**Extracted data**
* * *
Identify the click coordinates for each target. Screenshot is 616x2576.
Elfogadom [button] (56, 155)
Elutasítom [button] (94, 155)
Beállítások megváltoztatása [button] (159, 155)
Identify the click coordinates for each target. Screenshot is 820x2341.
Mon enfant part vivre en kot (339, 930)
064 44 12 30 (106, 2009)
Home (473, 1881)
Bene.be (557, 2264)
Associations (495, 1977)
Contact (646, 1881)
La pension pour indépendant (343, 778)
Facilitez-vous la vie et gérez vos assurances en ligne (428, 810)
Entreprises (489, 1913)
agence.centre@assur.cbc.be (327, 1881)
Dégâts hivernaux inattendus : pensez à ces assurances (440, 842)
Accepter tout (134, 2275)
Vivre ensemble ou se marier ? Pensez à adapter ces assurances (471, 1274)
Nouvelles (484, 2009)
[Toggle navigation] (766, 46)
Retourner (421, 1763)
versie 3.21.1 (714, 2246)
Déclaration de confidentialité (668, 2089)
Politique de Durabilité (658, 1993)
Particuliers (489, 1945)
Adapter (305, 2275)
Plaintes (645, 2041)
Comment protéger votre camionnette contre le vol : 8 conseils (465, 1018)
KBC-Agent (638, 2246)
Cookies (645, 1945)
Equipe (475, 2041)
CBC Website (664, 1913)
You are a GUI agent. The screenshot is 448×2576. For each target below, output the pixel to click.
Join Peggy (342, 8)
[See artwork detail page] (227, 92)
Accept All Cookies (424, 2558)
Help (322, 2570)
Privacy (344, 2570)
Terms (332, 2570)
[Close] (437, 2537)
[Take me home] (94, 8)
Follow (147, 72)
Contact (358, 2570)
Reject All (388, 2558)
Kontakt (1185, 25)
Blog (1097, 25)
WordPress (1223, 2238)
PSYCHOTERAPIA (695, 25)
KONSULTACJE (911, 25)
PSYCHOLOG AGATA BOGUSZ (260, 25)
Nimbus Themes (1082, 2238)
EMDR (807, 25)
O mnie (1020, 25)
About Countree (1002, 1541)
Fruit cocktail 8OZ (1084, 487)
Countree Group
* * *
**Assignment**
Copy out, from the records above, every line that holds the string "click".

**Result of this exercise**
Identify the click coordinates for each target. Screenshot is 616x2576.
Identify the click coordinates for each target. Screenshot is 820x2341.
You are a GUI agent. The screenshot is 448×2576. For each target below, output the pixel to click.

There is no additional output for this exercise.